Depending on the circumstances in their lives, I would ask questions such as, “What would Rule #1 suggest if you’re out and someone is drinking and wants to drive you somewhere?” Of course, they would admit, “I’d better not be in that car because Rule #1 is about self-preservation.”
When texting became the craze for communication, there was always a horrific, heartbreaking story of young lives lost as an example of someone’s failure to live by Rule #1.
Set in place early in their preteen years, self-preservation became engineered into the brain, a conditioned response.

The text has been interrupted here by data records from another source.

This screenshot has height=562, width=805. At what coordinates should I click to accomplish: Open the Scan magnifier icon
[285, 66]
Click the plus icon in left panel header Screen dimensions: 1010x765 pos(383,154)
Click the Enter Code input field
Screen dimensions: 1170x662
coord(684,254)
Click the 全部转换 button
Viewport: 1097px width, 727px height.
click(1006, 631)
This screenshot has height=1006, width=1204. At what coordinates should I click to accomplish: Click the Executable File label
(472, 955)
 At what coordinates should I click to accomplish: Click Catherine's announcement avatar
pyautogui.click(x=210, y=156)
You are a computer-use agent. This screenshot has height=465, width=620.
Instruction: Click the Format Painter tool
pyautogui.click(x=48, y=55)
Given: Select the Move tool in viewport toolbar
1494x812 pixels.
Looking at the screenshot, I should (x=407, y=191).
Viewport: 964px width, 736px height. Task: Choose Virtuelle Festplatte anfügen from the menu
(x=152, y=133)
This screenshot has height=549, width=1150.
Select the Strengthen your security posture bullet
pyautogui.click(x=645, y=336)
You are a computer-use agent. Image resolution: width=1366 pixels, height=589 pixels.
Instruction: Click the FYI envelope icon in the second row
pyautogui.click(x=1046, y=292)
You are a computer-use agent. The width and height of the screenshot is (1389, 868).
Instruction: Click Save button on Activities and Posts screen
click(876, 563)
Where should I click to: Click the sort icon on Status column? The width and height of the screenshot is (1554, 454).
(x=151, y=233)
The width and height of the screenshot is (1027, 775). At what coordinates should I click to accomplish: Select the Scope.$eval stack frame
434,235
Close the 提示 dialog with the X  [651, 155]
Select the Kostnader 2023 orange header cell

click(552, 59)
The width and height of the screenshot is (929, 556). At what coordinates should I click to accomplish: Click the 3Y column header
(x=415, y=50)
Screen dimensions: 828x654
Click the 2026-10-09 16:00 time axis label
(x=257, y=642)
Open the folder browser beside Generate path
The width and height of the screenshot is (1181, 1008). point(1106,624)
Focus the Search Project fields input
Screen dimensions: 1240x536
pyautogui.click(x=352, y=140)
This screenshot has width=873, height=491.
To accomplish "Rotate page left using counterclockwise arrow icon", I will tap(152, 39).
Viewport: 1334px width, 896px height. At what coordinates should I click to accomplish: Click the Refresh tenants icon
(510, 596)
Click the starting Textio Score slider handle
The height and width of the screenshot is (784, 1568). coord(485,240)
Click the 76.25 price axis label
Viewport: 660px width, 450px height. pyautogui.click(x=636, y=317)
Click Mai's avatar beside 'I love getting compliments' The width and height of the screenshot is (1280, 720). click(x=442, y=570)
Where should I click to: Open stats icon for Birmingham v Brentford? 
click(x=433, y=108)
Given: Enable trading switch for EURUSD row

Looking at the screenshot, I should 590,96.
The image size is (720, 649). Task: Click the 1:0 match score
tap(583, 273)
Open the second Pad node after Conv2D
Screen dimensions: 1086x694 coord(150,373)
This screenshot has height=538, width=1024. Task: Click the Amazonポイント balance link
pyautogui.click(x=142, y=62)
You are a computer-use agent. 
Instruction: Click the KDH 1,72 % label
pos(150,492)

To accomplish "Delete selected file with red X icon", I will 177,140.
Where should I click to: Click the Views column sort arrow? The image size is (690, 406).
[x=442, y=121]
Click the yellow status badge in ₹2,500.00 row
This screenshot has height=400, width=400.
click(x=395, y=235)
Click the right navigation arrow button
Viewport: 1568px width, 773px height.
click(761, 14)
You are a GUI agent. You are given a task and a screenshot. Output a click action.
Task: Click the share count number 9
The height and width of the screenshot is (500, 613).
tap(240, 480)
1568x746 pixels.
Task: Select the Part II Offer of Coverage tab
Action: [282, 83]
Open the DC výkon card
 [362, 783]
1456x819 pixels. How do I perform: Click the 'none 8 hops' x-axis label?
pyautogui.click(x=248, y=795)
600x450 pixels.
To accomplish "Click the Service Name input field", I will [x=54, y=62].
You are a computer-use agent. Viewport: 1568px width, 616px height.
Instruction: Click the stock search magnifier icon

My daughter has told us while she was away at college, whenever potentially negative situations developed, Rule #1 instantly popped into her mind, and she knew how to prepare herself and to react appropriately. When she enters a new place for the first time, she now subconsciously looks for the available exits. Our kids not only learned from those early lessons but continue to teach themselves to have a plan for avoiding trouble in the first place.
My teenage son Michael told a story that made me very glad I planted the idea of Rule #1. He had been on board a houseboat with his girlfriend and her entire family, enjoying a weekend of fishing, water skiing, playing board games, and just enjoying life. They towed a small powerboat behind for quick runs to the marina or fishing the lake banks. Michael and his girlfriend were exploring the lake in the powerboat when they saw two men on an island waving frantically for help. Michael pulled close to the island. The two men explained their plight of a dead engine and asked for a ride to the marina.
He didn’t have a good gut feeling about the twosome. As his boat was small, Michael explained he would take his girlfriend back to the houseboat and return shortly to help, even though the men insisted they could all fit in the small powerboat. Michael dropped his girlfriend off. Then he returned to the stranded fishermen and threw them a line to tow them back to the marina. Michael told us later that he sensed their agitation, as opposed to any gratitude. They had even asked to board the houseboat, but Michael politely ignored that request.
A few weeks later, my son learned that the very next day, those two rescued men had been allowed to board another family’s houseboat.
That family had been robbed by these pirates. When he had pulled close to the shore where they appeared to be stranded, Michael told us that Rule #1 calmly flashed into his mind. He took the necessary steps to protect his girlfriend and himself, while still fulfilling the role of a helpful person.
So what does Rule #1 do? If introduced early, like any family tradition, it stays with us for life. It teaches common sense and a sense of caution. It makes us subconsciously think of safety. Rule #1 is not a magic cloak; it is simply another tool in the arsenal of self-preservation skills. Hopefully, it protects us from those who say, “Rules? There are no rules!”